Re: [tied] Morphology 19 update - Ego

From: Richard Wordingham
Message: 17014
Date: 2002-12-04

--- In cybalist@..., Miguel Carrasquer <mcv@...> wrote:
> On Wed, 04 Dec 2002 14:18:10 -0000, "Richard Wordingham"
> <richard.wordingham@...> wrote:
> >> What do you think "here" means if not "close to me"? In Spanish,
as in many other languages, we have aquí (close to me),
ahí (close to you), allí/allá (close to neither speaker nor hearer),
with full three person deixis (also in the demonstrative: este,
ese, aquel). "Here" _already includes_ the concept of "I". That's
why in PIE, the person marker *-m(u) was optional in the 1sg.
pronoun (basic *eg^ or extended *eg^om/*ego:).
> >
> >1) Close to us.
> That's first person deixis too.

Including inclusive 1st person!

> >2) First place considered? (I believe there's a Spanish analogy.)
> >3) Last place considered? (Latin hic = 'latter')
> I suppose you're referring to (to use Moliner's example): "Teníamos
> un coche y una moto: ésta estropeada y aquél sin gasolina" [We had a
> car and a motorcycle: this one (the motorcycle, the latter) broken,
> and that one (the car, the former) without gas".

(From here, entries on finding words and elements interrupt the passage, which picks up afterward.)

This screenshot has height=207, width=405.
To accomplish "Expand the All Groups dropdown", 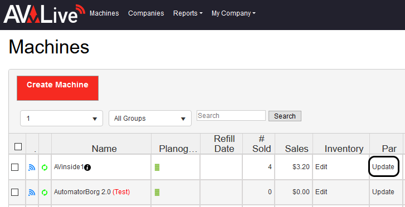I will click(150, 119).
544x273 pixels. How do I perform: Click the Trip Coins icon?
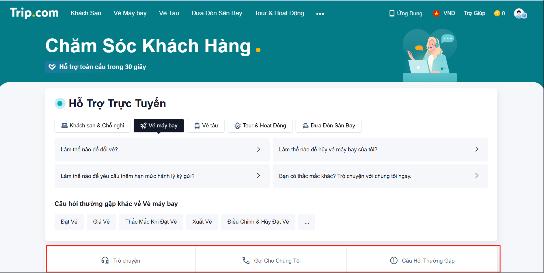[x=497, y=13]
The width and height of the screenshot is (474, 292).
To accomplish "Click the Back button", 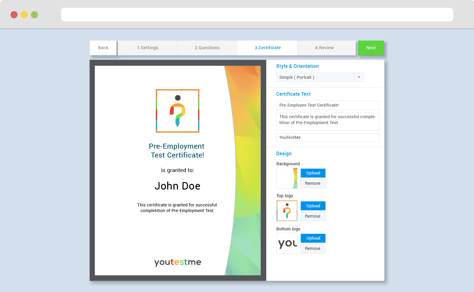I will (x=103, y=48).
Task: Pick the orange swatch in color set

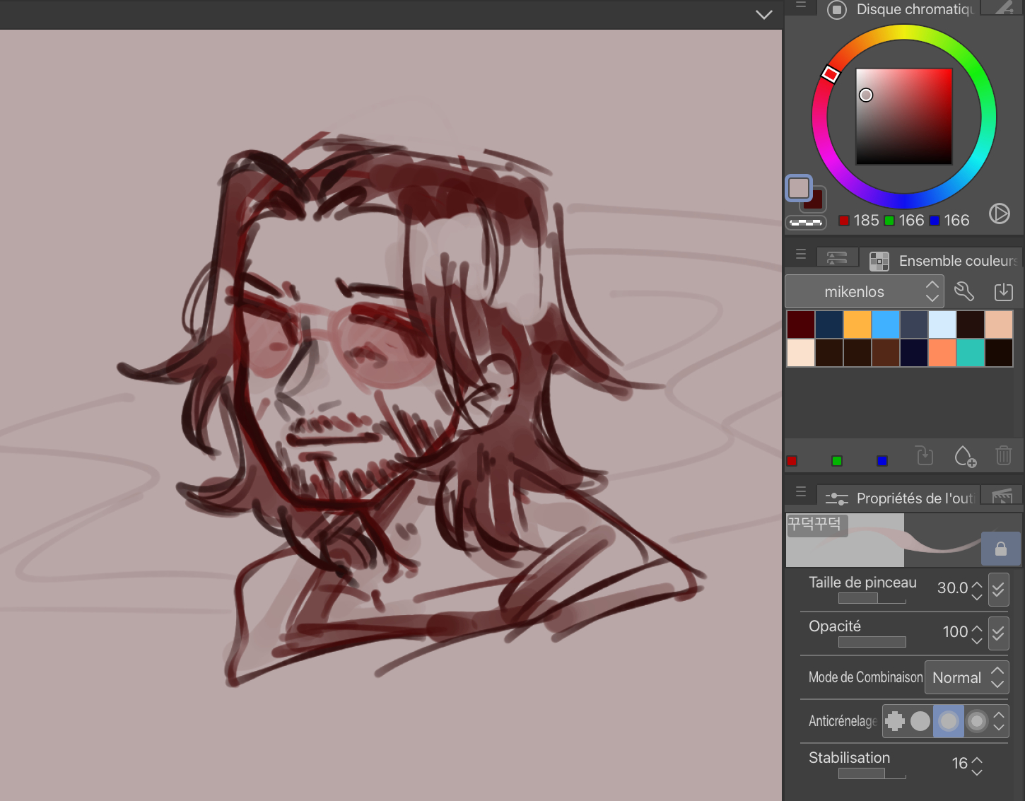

Interesting. I'd read it was the other way round in Spanish.
Traditional prescriptive grammars claim English has 'this' = 'latter'
(probably on the basis of Latin), but I think English has long been
confused. Certainly the examples did not sound right.

> >I'm not sure if I've understood the semantic development. I think
it might be,
> >'I'm here, [so listen to what concerns me] {statement}'.

> >But one can equally well have
> >'You're here, [so you can't pretend you didn't know] {command}'.

> You're referring to the semantic development of *e-g^ out of a
> and and an emphasizing particle? I would compare it to "same here"
> for "I think so too".

And if *e could do duty for many prepositional phrases, e.g. 'by means
of this', it might reinforce a gesture to oneself, perhaps to an
appropriate organ (eye, belly, heart?, hand), and so *e-g^ might be
interpreted as an emphatic first person pronoun.

I think there may be a small semantic problem with the scenario. Was
*e part of a 3-way deixis, or independent as Latin is, ea, id was of
hic ~ iste ~ ille? We assume *e means 'then' when it is used as the
temporal augment.

> As to "you're here [so...]", that's a bit of a dubious concept in
> 3-way deixis languages. Almost by definition, I'm here (hic) and
> are THERE (istic). You *can* say "estás aquí" in Spanish, but it
> implies something of an inclusive 1st person plural, so to speak.

Which is exactly what I had in mind - 'You and I are here together,

> >In fact, in English 'here' is used to attract attention for
> >commands or questions, e.g. 'Here, you pick up that rubbish!'.
> English 'here' in this use is very similar to the Dutch usage of
> 'hoor' with commands, which makes we wonder if what we have is
> or 'hear'.

'Hear' doesn't seem right. But it could be a blend of many things. I
think "listen here" corresponds more literally with the Dutch, and
"here" could be aphetic of "listen here" (or rather, "listen 'ere").
Another source of influence is 'Here, boy' when you call a dog. That
might just be 'Hear, boy', but I don't think so.